ASSIGNMENT> A single number is expected: the count of lines below where the word "agent" occurs.

DATA LISTING>
.....

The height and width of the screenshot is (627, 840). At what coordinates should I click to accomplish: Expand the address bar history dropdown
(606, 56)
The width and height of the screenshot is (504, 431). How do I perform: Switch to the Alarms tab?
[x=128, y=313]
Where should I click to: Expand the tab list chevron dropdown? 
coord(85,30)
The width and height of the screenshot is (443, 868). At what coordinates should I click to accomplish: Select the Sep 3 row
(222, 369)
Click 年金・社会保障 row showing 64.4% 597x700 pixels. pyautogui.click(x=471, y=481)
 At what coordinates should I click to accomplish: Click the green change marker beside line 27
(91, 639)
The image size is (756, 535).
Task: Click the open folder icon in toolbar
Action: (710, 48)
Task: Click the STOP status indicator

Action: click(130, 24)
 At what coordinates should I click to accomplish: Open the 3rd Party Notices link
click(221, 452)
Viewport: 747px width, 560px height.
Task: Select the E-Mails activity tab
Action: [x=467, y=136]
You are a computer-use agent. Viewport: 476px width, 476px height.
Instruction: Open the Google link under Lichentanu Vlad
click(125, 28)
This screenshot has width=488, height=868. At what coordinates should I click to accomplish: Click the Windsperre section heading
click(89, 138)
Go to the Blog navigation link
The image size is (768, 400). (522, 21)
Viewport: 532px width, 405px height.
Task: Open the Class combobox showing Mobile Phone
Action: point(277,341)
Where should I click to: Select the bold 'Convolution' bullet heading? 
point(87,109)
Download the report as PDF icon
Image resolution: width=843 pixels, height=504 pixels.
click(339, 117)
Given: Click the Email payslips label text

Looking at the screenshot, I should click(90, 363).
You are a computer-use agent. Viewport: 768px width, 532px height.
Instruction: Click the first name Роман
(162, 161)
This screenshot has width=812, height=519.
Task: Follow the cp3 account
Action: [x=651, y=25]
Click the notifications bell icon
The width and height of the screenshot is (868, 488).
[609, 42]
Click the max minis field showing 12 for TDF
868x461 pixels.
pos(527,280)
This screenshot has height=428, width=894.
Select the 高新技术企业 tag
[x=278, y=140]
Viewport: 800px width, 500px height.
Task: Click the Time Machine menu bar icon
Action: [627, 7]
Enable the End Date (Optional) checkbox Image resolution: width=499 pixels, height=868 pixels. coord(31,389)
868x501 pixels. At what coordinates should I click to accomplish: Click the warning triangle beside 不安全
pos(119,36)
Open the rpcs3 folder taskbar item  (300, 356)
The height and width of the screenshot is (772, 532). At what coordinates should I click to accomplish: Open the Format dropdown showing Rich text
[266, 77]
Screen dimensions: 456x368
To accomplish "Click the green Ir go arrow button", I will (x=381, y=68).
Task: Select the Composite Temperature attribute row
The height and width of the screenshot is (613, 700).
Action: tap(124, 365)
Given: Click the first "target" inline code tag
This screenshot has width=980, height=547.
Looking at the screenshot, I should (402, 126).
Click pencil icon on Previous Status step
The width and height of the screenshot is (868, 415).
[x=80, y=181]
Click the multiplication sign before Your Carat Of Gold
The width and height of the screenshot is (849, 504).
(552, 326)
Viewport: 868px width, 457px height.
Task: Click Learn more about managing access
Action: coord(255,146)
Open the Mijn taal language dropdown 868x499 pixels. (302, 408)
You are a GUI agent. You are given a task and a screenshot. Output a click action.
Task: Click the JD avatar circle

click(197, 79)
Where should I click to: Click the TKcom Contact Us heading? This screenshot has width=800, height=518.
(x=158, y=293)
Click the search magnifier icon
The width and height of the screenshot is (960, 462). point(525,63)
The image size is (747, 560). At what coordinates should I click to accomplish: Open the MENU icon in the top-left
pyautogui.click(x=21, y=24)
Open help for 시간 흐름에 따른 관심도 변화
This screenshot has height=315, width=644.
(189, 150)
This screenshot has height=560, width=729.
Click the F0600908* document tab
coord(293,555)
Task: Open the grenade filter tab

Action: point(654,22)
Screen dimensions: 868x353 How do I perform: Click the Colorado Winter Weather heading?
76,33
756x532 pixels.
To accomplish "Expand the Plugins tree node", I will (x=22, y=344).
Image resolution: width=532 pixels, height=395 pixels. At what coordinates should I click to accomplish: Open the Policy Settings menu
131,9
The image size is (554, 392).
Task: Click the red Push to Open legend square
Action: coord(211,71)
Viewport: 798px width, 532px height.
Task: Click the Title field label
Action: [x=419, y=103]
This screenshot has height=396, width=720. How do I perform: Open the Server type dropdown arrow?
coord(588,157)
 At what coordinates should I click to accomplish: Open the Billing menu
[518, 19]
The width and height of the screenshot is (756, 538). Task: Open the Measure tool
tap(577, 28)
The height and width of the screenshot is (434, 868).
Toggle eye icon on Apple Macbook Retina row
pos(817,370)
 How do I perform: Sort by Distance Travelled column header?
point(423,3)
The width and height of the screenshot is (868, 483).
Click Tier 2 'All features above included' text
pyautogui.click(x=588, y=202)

.....

RESPONSE FOR THIS EXERCISE> 3